SUPPLIED ENTRIES —
-- Opening Marker --

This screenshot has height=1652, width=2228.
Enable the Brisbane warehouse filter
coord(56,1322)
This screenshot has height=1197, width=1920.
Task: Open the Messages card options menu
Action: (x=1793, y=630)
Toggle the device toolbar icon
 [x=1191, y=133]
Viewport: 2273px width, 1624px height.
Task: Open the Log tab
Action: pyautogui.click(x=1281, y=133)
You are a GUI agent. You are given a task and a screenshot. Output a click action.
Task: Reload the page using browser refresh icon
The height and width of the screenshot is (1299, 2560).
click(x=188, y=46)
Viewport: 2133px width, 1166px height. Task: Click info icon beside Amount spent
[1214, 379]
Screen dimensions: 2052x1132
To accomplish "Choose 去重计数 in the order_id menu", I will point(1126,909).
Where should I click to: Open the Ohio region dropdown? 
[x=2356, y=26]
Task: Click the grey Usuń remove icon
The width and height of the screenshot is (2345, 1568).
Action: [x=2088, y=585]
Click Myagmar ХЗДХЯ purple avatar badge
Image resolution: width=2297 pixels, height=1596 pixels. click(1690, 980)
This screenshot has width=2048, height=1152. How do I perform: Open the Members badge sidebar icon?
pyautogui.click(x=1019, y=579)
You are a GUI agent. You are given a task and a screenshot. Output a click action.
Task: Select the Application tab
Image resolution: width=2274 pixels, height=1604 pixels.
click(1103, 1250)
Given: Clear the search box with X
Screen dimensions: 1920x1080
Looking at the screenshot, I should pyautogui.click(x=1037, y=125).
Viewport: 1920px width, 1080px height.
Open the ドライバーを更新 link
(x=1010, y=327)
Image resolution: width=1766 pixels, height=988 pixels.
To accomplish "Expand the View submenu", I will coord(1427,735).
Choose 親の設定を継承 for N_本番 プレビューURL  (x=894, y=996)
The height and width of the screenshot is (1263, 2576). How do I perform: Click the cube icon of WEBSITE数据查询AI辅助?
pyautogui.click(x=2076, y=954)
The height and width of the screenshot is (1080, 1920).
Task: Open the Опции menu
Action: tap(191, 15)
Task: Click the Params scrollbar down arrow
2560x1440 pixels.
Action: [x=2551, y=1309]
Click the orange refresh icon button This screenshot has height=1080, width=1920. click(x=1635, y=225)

-- Closing Marker --

TASK TO COMPLETE —
Returned text must match every record word for word.

EXERCISE OUTPUT —
This screenshot has height=1652, width=2228.
Enable the Brisbane warehouse filter
coord(56,1322)
This screenshot has height=1197, width=1920.
Task: Open the Messages card options menu
Action: (x=1793, y=630)
Toggle the device toolbar icon
 [x=1191, y=133]
Viewport: 2273px width, 1624px height.
Task: Open the Log tab
Action: pyautogui.click(x=1281, y=133)
You are a GUI agent. You are given a task and a screenshot. Output a click action.
Task: Reload the page using browser refresh icon
The height and width of the screenshot is (1299, 2560).
click(x=188, y=46)
Viewport: 2133px width, 1166px height. Task: Click info icon beside Amount spent
[1214, 379]
Screen dimensions: 2052x1132
To accomplish "Choose 去重计数 in the order_id menu", I will point(1126,909).
Where should I click to: Open the Ohio region dropdown? 
[x=2356, y=26]
Task: Click the grey Usuń remove icon
The width and height of the screenshot is (2345, 1568).
Action: [x=2088, y=585]
Click Myagmar ХЗДХЯ purple avatar badge
Image resolution: width=2297 pixels, height=1596 pixels. click(1690, 980)
This screenshot has width=2048, height=1152. How do I perform: Open the Members badge sidebar icon?
pyautogui.click(x=1019, y=579)
You are a GUI agent. You are given a task and a screenshot. Output a click action.
Task: Select the Application tab
Image resolution: width=2274 pixels, height=1604 pixels.
click(1103, 1250)
Given: Clear the search box with X
Screen dimensions: 1920x1080
Looking at the screenshot, I should pyautogui.click(x=1037, y=125).
Viewport: 1920px width, 1080px height.
Open the ドライバーを更新 link
(x=1010, y=327)
Image resolution: width=1766 pixels, height=988 pixels.
To accomplish "Expand the View submenu", I will coord(1427,735).
Choose 親の設定を継承 for N_本番 プレビューURL  (x=894, y=996)
The height and width of the screenshot is (1263, 2576). How do I perform: Click the cube icon of WEBSITE数据查询AI辅助?
pyautogui.click(x=2076, y=954)
The height and width of the screenshot is (1080, 1920).
Task: Open the Опции menu
Action: tap(191, 15)
Task: Click the Params scrollbar down arrow
2560x1440 pixels.
Action: [x=2551, y=1309]
Click the orange refresh icon button This screenshot has height=1080, width=1920. click(x=1635, y=225)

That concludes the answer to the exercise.